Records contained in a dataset
------------
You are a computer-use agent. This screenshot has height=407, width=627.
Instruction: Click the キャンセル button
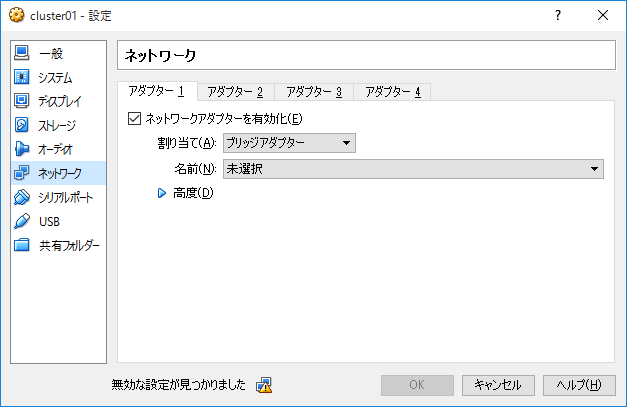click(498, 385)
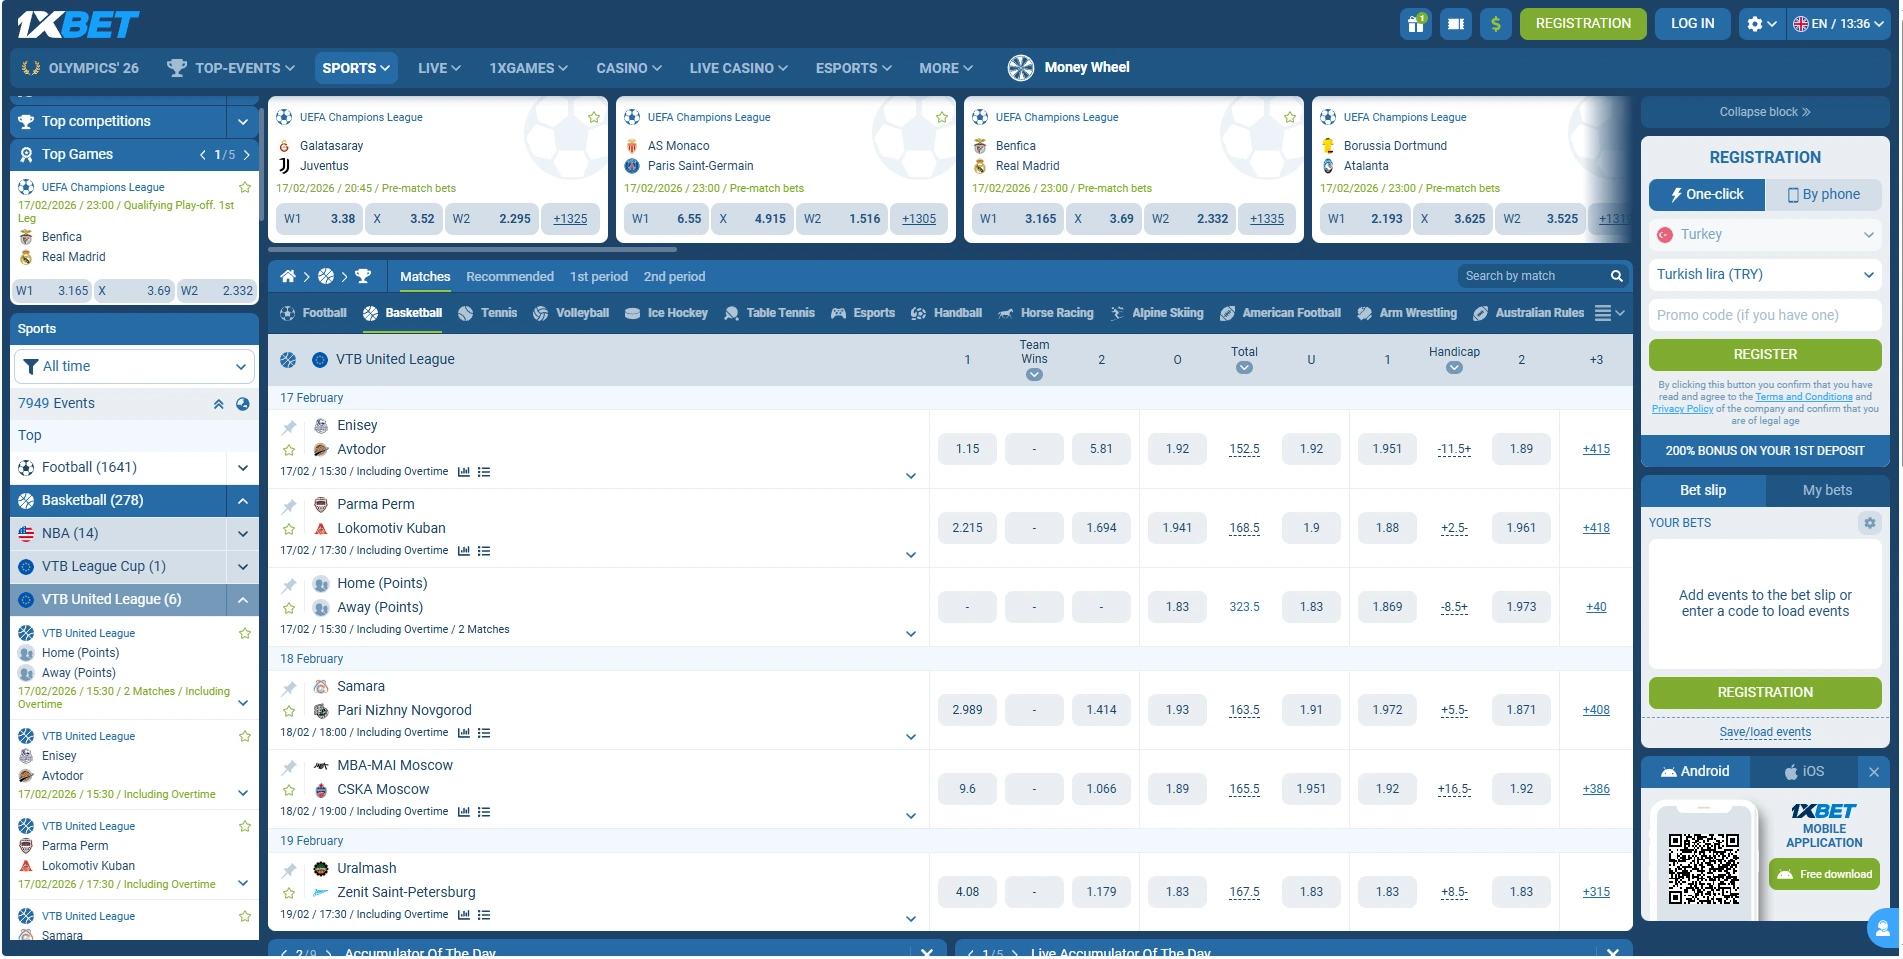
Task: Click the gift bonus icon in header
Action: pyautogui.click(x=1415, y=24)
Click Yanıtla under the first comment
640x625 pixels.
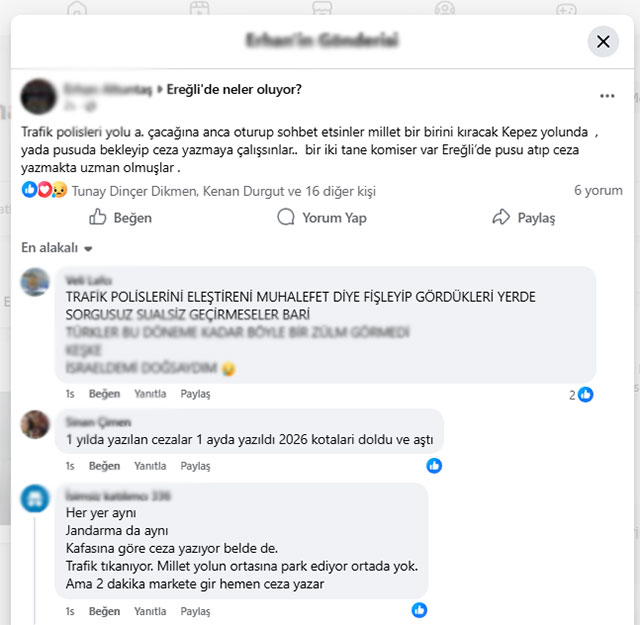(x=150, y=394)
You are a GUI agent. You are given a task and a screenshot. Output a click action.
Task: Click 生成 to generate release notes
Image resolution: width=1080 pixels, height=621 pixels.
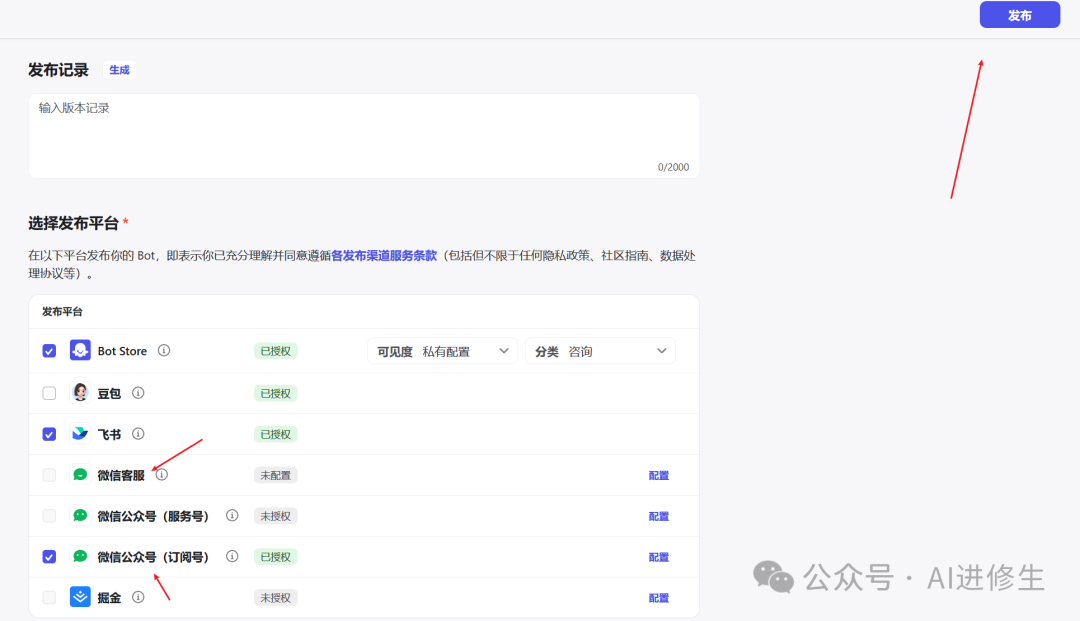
------------
SET EXERCISE = Please print, exactly as they appear, the lines of the items from the one containing "You are a GUI" through the end of the items, and leave the pictures out of your answer.

RESULT OF THE TASK =
You are a GUI agent. You are given a task and a screenshot. Output a click action.
Task: Click 生成 to generate release notes
Image resolution: width=1080 pixels, height=621 pixels.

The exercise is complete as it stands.